Equityworld Futures – Kasus penemuan mayat wanita dalam boks di sebuah musala di wilayah Kabupaten Banjar, Kalimantan Selatan, bikin geger warga.

Pelakunya ternyata kekasih korban. Bagaimana kasus ini terungkap?

Ketenangan di Musala Al-Musyaroffah, Desa Pemakuan, Kecamatan Sungai Tabuk, Kabupaten Banjar, Kalimantan Selatan, Minggu (10/6) sekitar pukul 05.30 Wita terusik. Warga yang baru selesai salat subuh geger ketika membuka sebuah boks plastik besar.

Saat dilihat, isi boks warna putih berpenutup warna biru itu ternyata tubuh manusia. Mayat itu dalam kondisi terikat tanpa busana dibungkus plastik warna hitam. Ketua Musala Al-Musyarrofah, Ahmad Muslim (45), pun langsung melaporkan kejadian itu ke aparat desa dan polisi.

Ahmad membuat laporan di Polsek Sungai Tabuk sekitar pukul 06.00 Wita. Atas dasar Laporan Lp/14/K/VI/2018/Kalsel/Res Banjar/Sek Sungai Tabuk, Polres Banjar dibantu Polda Kalimantan Selatan kemudian bergerak mengusut kasus ini.

Ahmad menceritakan boks itu dititipkan oleh seorang pria pada Minggu (10/6) dini hari. Pria ini datang ke musala menggunakan motor bebek membawa boks. Sejumlah warga yang saat itu sedang berada di musala bahkan membantu menurunkan boks itu ke teras musala.

Karena boks itu berat, warga bertanya apa isinya pada pria ini. Pria misterius ini menjawab isinya adalah pakaian untuk dibagikan. Dia lalu menitipkan boks itu di musala dengan dalih HP-nya tertinggal di rumah. Warga tidak menaruh curiga dan mengiyakan.
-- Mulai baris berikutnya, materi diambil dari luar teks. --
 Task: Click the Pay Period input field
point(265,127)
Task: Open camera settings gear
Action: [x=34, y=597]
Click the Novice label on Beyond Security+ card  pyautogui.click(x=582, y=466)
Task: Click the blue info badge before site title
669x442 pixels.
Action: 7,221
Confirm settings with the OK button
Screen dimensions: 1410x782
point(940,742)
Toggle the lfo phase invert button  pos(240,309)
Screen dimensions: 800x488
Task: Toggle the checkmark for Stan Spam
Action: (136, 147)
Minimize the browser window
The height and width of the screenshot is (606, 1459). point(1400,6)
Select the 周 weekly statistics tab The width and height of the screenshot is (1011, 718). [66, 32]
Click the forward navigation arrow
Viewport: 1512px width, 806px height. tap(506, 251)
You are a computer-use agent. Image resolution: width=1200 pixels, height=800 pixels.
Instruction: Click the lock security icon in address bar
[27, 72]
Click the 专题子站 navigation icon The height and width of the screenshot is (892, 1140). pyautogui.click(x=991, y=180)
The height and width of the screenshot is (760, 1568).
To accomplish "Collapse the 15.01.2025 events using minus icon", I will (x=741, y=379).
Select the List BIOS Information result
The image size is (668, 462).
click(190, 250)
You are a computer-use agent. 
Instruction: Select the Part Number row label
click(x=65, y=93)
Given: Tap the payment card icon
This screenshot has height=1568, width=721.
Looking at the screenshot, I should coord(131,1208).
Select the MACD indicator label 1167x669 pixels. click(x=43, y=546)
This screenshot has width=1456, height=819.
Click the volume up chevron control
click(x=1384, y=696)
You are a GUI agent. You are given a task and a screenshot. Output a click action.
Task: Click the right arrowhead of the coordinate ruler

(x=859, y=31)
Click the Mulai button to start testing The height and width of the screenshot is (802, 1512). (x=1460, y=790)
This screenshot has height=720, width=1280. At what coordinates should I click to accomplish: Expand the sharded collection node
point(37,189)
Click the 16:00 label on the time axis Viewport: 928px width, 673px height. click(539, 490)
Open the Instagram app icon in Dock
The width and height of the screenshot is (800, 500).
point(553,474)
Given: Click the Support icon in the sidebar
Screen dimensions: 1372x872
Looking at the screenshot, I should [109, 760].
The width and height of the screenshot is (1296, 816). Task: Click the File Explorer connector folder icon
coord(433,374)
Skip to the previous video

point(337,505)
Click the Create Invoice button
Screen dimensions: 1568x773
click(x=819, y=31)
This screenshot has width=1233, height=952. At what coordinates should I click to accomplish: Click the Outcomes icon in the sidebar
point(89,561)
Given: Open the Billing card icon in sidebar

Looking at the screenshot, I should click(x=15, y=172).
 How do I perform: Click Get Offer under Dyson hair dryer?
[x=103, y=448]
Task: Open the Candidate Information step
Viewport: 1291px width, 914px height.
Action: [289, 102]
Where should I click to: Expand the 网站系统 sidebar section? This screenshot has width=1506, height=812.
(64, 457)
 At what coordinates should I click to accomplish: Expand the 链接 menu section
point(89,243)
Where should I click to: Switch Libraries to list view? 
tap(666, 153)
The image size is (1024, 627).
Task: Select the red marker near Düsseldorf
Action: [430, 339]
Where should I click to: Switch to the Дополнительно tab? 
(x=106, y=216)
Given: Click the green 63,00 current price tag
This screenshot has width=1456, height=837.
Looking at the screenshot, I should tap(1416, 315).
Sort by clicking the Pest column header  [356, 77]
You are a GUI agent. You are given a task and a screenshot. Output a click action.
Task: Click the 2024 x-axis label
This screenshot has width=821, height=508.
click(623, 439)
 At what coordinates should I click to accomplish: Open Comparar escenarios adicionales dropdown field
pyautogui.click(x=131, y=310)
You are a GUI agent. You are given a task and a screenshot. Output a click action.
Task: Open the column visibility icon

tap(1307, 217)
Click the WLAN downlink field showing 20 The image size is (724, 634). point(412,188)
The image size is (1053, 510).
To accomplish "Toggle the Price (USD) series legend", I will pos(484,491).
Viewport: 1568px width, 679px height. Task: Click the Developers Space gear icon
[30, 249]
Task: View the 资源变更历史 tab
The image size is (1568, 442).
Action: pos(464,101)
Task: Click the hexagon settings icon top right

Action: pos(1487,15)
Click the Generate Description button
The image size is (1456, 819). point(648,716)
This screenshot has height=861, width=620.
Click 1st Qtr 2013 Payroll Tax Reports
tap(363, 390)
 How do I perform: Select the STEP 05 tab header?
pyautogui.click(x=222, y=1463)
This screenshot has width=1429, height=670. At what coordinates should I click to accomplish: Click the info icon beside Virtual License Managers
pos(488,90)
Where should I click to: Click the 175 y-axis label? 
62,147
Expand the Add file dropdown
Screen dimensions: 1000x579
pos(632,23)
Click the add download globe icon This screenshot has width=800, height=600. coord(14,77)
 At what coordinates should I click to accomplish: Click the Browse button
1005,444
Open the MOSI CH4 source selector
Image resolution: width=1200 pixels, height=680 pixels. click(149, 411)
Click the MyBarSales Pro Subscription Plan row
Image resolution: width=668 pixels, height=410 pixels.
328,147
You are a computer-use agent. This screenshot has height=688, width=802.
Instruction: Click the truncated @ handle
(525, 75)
Kapolres Banjar AKBP Takdir Mattanete mengatakan tim Inafis awalnya mengambil sidik jari korban. Dari situ diketahui korban bernama Linda Wati (32), warga Anjir Serapat Timur, Km 14, Kapuas Timur, Kalimantan Tengah.

Terungkapnya Pembunuhan Wanita Dalam Boks di Musala

Setelah melakukan pendalaman, polisi mengetahui siapa pelakunya dan melakukan pengejaran. Pelaku dibekuk Unit Resmob Polda Kalsel dan Polres Banjar serta unit Ranmor Polda kalsel di rumahnya di Jalan Sultan Adam, Kelurahan Sungai Miai, Kecamatan Banjarmasin Utara, Kota Banjarmasin.

“Awalnya tersangka menyangkal, setelah diinterogasi akhirnya mengakui (pembunuhan-red),” kata AKBP Takdir saat dihubungi detikcom lewat telepon.